Grosses Treffen steht an
Seit fünf Jahren ist Patrice Meister nun Präsident des Trabantclubs Schweiz. Der Club zählt inzwischen 96 Mitglieder. Vom Handwerker bis zum ehemaligen Nationalrat ist alles vertreten. Nicht alle haben die Zeit der DDR selbst miterlebt. Das jüngste Mitglied darf selbst noch nicht Auto fahren. «Es ist eine gute Mischung aus Leuten, die nicht nur Motoren im Kopf haben», sagt Meister. Alle vereint die Freude am Trabant.

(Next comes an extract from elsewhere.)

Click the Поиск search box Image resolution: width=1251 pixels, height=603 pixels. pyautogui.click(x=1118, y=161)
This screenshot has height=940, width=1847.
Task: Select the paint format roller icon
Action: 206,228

Gemeinsam mit vier weiteren Vorstandsmitgliedern organisiert Meister Ausfahrten in Graubünden oder der Westschweiz und berichtet im Clubmagazin «Kennzeichen DDR» über Neuigkeiten. Manchmal besuchen die Clubmitglieder Trabant-Treffen in Deutschland. So sind sie etwa zum Jubiläum des Mauerfalls in Berlin gewesen und unterhalten gute Beziehungen zum Club in Weimar und zum Trabi Team Thüringen Weimar Land e. V. Längere Fahrten in dem engen Kleinwagen ohne Klimaanlage teilen sie sich auf mehrere Tage auf oder laden die Autos auf einen Transporter.
Alle fünf Jahre organisiert der Club ein grosses internationales Treffen von Trabant-Liebhabern in der Schweiz. Von 23. bis 25. August ist es wieder so weit. Dann versammeln sich Mitglieder und Interessierte in Hüntwangen. «Wir erwarten sicher 300 Autos», sagt Meister. «Viele kommen mit Zelt oder Wohnwagen aus Deutschland. Es wird eine grosse Sache.»